I on the other hand always considered myself a bibliophile until the possibility arose that I could get comics in digital format.

This should be an entry about how the cover art on the Cable & Deadpool, particularly the art at the beginning, absolutely turns me off. And if it weren't for a friend showing me scans again proving I'd like Deadpool, I wouldn't have looked twice at it.

That's what got me thinking.

But that led to going to Marvel.Com and that led to looking through some of their sample offerings (the free 4 pages). And that led to me thinking all over again about how excited I get at the prospect of non flimsy issues and non bulky trade paperbacks and how much I'd love to give Marvel my money for their digital offerings if they weren't such privacy invading bastards.
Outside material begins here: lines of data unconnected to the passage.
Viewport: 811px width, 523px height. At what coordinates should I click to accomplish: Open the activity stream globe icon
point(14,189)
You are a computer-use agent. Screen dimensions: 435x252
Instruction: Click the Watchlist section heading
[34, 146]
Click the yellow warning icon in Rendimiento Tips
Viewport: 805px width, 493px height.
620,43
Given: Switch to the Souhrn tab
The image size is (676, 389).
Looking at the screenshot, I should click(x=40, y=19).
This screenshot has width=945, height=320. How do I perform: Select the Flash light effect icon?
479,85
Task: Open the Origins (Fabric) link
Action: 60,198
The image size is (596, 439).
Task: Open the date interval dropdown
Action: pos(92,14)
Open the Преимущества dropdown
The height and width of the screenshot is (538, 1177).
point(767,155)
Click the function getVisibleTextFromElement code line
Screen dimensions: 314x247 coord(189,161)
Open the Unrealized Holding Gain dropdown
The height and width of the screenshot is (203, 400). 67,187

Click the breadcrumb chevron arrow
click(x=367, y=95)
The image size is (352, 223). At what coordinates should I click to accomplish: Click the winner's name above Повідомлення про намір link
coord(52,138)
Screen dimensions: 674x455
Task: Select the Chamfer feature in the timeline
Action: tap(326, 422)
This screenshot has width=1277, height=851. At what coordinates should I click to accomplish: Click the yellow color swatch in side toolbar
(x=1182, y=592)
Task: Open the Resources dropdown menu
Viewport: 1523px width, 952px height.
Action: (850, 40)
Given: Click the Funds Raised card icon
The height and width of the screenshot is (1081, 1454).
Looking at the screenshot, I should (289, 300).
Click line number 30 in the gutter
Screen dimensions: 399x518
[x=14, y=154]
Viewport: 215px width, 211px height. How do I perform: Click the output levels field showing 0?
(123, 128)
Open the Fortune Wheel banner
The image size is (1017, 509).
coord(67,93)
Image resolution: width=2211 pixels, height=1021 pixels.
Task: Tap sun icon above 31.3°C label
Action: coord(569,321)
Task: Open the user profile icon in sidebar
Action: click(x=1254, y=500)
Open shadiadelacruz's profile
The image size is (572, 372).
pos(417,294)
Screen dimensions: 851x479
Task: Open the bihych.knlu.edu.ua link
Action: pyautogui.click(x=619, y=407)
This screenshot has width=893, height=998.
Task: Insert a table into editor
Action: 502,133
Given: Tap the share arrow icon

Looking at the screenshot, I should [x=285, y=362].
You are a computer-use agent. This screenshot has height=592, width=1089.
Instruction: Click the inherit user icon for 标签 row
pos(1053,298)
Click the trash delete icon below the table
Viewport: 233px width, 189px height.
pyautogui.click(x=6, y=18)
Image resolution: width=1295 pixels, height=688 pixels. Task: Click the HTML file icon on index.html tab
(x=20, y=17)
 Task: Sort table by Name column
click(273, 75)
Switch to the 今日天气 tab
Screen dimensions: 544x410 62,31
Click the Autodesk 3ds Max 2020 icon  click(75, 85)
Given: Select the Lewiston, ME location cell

Is there a word yet for someone who loves digital media? Digitaphile? That seems awkward sounding.

I've posted recently about how much I don't like photorealistic art. But I also loathed the art of the late 80's and early 90's. And it's not all Rob Lifield.

**Eyes cross and tear pinkish liquid at the sight of his name**

I really love getting to zoom in and look at the art up close. I love the crispness of it.

I'd love even more if there were layered options and you could lift the speech and caption boxes off the art and just stare at those clean pages.

I love the colours.

I love seeing a good combination in styles of artist, inker, colourist.

And then, I love seeing a good story in the midst of it.

Comics led to Animation led to Comics.

Have I waxed rhapsodic about the wonder, love, uber-cool that is Starship Troopers: Roughneck Chronicles in this blog yet? If not, I should.

**sighs with love / sighs with love** So amazing for it's time in the history of cgi animation.

Anyway, back on topic, all this thinking about how much I love and would prefer digital product for comics (as an option, you flimsy lovers can have your cake too) led to me thinking about collectors. Would I understand the people who loath a thing, but buy it anyway so their collection isn't missing anything - if I liked the flimsies?

Cause the only time I want flimsies is when they don't bind all the stories, a and b and sometimes c plots all together in a trade. So it's not completest of me, it's me wanting to finish reading the damn story.

And yes, I can think various cover options are cool. But it would be easy of me to go with the one I liked the most (or just a little bit more). And yes, all the while I'd probably be thinking 'I wish this were on CD, with scratch art from the artist and maybe all the variation covers'.

Am I a product of an age?

Am I DVD spoiled? **hmmm DVD's... oh yeah, extras baby...**

Can anyone explain the completest collection comic fan to me? The comic book addiction? The people who loathe BND yet still buy it?

And while you're at it - could you explain the people who buy Rob Liefeld for the art?